Matias Antonini

Personal information
- Full name: Matias Antonini Lui
- Date of birth: 9 April 1998 (age 28)
- Place of birth: Porto Alegre, Brazil
- Height: 1.93 m (6 ft 4 in)
- Position: Centre-back

Team information
- Current team: Catanzaro
- Number: 4

Youth career
- Grêmio
- Meda
- 2015–2016: Inter Milan
- 2016–2018: Cagliari
- 2018–2020: Grêmio

Senior career*
- Years: Team / Apps / (Gls)
- 2020: Arezzo / 0 / (0)
- 2020–2021: NibionnOggiono / 29 / (0)
- 2021–2022: Ravenna / 36 / (6)
- 2022–2024: Taranto / 57 / (7)
- 2024–: Catanzaro / 71 / (6)

= Matias Antonini =

Brazilian footballer

Matias Antonini Lui (born 9 April 1998) is a Brazilian professional footballer who plays as a centre-back for club Catanzaro.

==Career==
===Beginnings===

Antonini started his career as part of the youth system of Grêmio before moving to Italy to join amateur club Meda. He was subsequently scouted by Inter Milan who signed him for their youth teams. After a few appearances with friendly games for Inter, Antonini left the Nerazzurri for Cagliari, joining the Under-19 Primavera team; he shortly thereafter made his professional first team debut in a 2016–17 Coppa Italia game against Sampdoria ended in a 0–3 away loss, on what turned to be his only senior appearance with the Sardinian club. Despite having served as team captain for the Under-19 team of Cagliari, he was released in July 2018 and then left to move back to Brazil, re-joining Grêmio.

===Serie C===
====Arezzo====
In February 2020, Antonini returned to Italy, joining Serie C club Arezzo.

===Serie D===
====NibionnOggiono====
After failing to make any appearances for Arezzo, he left the Tuscan club to join Serie D club NibionnOggiono, with whom he finally managed to play as a regular.

====Ravenna====
His impressive performances won him the interest of the ambitious Serie D club Ravenna, who signed him in July 2021.

===Return to Serie C===
====Taranto====
In July 2022, Antonini signed for Serie C club Taranto. He quickly affirmed himself as a staple for the Apulians, playing as a regular and being praised for his performances, which gained him a contract extension until 30 June 2025. In the 2023–24 Serie C season, Antonini established himself as one of the best defenders in the league, as well as a prolific goalscorer (with four goals in his first sixteen games), and then being linked to higher division clubs and praised by his manager Ezio Capuano as player with Serie A potential.

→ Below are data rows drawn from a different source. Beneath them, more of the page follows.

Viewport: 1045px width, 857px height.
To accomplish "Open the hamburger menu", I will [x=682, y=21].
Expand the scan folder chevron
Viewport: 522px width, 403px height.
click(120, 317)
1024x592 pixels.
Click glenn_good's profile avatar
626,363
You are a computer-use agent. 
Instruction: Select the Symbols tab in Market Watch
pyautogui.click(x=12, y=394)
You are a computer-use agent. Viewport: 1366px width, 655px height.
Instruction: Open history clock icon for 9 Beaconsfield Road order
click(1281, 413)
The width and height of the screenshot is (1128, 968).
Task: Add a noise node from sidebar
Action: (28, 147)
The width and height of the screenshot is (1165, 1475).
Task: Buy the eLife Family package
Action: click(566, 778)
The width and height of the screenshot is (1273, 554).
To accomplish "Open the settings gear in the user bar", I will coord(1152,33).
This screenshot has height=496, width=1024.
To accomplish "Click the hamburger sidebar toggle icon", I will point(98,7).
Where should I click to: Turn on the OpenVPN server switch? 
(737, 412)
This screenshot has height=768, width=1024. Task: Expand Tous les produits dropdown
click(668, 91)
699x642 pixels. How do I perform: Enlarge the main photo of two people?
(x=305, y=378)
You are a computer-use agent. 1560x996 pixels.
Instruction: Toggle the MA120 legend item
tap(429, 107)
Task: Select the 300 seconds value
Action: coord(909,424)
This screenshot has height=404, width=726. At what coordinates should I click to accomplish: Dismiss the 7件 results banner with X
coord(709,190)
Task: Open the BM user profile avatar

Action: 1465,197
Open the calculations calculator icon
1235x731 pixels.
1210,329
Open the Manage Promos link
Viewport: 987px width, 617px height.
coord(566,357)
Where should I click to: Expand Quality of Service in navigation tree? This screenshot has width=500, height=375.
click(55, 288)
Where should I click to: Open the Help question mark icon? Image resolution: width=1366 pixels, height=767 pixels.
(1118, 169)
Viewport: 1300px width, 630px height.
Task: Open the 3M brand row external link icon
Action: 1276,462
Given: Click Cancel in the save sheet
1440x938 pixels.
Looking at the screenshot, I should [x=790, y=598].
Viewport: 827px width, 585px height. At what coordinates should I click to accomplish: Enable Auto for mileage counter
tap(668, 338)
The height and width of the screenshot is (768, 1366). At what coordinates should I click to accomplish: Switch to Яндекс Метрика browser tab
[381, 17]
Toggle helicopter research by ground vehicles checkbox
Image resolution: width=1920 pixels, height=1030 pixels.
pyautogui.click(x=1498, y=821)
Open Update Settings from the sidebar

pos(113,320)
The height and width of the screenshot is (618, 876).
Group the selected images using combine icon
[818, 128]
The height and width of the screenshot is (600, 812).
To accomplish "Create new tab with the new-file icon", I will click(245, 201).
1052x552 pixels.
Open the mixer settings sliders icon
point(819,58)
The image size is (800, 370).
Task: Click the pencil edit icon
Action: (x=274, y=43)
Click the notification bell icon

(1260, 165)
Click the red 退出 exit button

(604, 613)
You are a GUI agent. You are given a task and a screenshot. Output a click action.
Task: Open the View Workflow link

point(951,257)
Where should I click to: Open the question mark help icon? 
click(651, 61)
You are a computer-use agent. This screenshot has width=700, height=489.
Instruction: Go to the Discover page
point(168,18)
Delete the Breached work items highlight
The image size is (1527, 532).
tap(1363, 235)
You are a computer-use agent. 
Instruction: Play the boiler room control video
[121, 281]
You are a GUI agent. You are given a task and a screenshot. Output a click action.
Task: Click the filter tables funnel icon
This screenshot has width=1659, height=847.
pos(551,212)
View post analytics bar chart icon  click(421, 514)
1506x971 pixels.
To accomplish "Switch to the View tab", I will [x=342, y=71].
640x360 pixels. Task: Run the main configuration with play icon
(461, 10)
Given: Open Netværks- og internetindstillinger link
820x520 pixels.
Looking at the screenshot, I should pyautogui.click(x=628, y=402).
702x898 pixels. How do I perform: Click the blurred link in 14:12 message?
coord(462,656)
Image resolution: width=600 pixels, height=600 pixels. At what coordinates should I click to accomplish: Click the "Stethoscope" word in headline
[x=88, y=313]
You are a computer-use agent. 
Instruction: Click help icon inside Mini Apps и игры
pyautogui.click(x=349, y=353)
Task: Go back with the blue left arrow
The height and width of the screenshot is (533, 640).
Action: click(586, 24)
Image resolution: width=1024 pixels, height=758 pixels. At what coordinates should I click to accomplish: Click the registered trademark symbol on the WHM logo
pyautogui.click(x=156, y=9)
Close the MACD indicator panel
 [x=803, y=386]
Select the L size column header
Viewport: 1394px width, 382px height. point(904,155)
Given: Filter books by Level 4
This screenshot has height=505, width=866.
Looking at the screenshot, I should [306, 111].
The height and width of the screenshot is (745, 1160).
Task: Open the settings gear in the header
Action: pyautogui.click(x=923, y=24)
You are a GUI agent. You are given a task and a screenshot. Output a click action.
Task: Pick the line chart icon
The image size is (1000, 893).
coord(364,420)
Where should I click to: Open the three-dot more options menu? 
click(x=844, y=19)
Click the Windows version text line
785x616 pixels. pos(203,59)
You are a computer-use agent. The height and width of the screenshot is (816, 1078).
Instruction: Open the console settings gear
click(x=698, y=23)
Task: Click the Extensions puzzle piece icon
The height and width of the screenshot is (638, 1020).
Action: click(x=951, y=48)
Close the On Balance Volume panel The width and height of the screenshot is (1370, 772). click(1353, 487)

Antonini, therefore, experienced the best seasons of his career in Taranto, revealing himself to be a key player for the rossoblù.

===Serie B===
====Catanzaro====
On 21 January 2024, Antonini joined Serie B side Catanzaro for an undisclosed fee, signing a contract until June 2027.

==Personal life==
Antonini was born and raised in Brazil to a father of Austrian origins and a mother of Italian ancestry.

He also holds Italian citizenship through jus sanguinis.